Le 8 mars 2023, l'Assemblée nationale a adopté une proposition de loi en vue de réformer l'action de groupe en France, qui faisait suite à l’approbation par la Commission des lois en février 2023.

Portée par les députés Laurence Vichnievsky (Modem) et Philippe Gosselin (LR), cette proposition de loi fait suite à la publication du rapport de la mission d’information « sur le bilan et les perspectives des actions de groupe en France » analysant les insuffisances du cadre juridique actuel et la nécessité de simplifier et renforcer l’efficacité de l’action de groupe1 en instaurant un régime juridique dit « universel ».

Introduite par la loi Hamon en 2014, et initialement circonscrite aux domaines de la consommation et de la concurrence, l'action de groupe a été progressivement étendue à d'autres domaines tels la santé, l'environnement, la protection des données personnelles, la lutte contre les discriminations en 2016 et les litiges relatifs à la location immobilière en 2018. Pourtant, à ce jour, sur les 32 actions de groupe initiées en France, 4 seulement ont permis d’aboutir à un résultat, en l’occurrence transactionnel.

La proposition de loi nouvelle propose ainsi une refonte complète du régime juridique de l’action de groupe, s’appuyant sur trois piliers.

Le premier vise à établir un cadre unifié pour toutes les actions de groupe, lesquelles sont actuellement soumises à pas moins de sept régimes différents. L’article 3 de la proposition prévoit ainsi la suppression de toutes les dispositions spécifiques relatives à l’action de groupe dans divers codes et lois. L’article 4 harmonise quant à lui le régime des actions de groupe dans le code de justice administrative avec celui du "socle commun", régime unifié intégré au code civil. L’objectif est de garantir l’unité des procédures, quel que soit le défendeur concerné, et quel que soit le domaine ou le secteur d’activité en cause. La proposition de loi prévoit en outre une compétence exclusive au profit de certains tribunaux judiciaires.

Le deuxième opère également un triple élargissement de la qualité pour agir, du champ matériel et du préjudice indemnisable. Il agrandirait le cercle des associations habilitées à initier ce type d’actions qui étaient jusqu'alors réservées à certaines associations agréées (associations de consommateurs). Ainsi, aux termes de la proposition de loi, un groupe de 50 personnes physiques ou 5 personnes morales pourrait constituer une association "ad hoc" pour initier une action de groupe.  L'action pourrait alors être exercée pour le compte de plusieurs personnes physiques ou morales afin d’obtenir la cessation d'un comportement illicite et / ou la réparation de tous types de préjudices (corporels, matériels ou moraux).
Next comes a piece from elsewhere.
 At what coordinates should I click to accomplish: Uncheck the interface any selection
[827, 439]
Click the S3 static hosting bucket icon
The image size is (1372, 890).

Le dernier, une innovation, consiste en la création d’une sanction civile en cas de faute intentionnelle ayant causé des dommages sériels, ce qui suppose la démonstration (i) d’un comportement délibéré, (ii) mis en œuvre afin d’obtenir un avantage indu et (iii) ayant causé des dommages à plusieurs personnes dans des situations similaires. Pour les personnes morales, la sanction serait plafonnée à 3% de leur chiffre d'affaires hors taxes réalisé en France. Pour les personnes physiques, la sanction ne pourrait dépasser le double du profit réalisé.

Enfin, dans un souci de transposition de la Directive européenne 2020/1828 du 25 novembre 20202 enjoignant aux États membres d’instaurer des dispositifs visant à réduire les frais de procédure, la proposition de loi vise à alléger le coût de la procédure d’action de groupe en donnant au juge la possibilité de mettre à la charge de l'Etat une avance de frais.

Bénéficiant d’une procédure accélérée engagée par le Gouvernement le 6 mars 2023, et transmise au Sénat le 9 mars, la proposition de loi doit maintenant être examinée par la Chambre haute.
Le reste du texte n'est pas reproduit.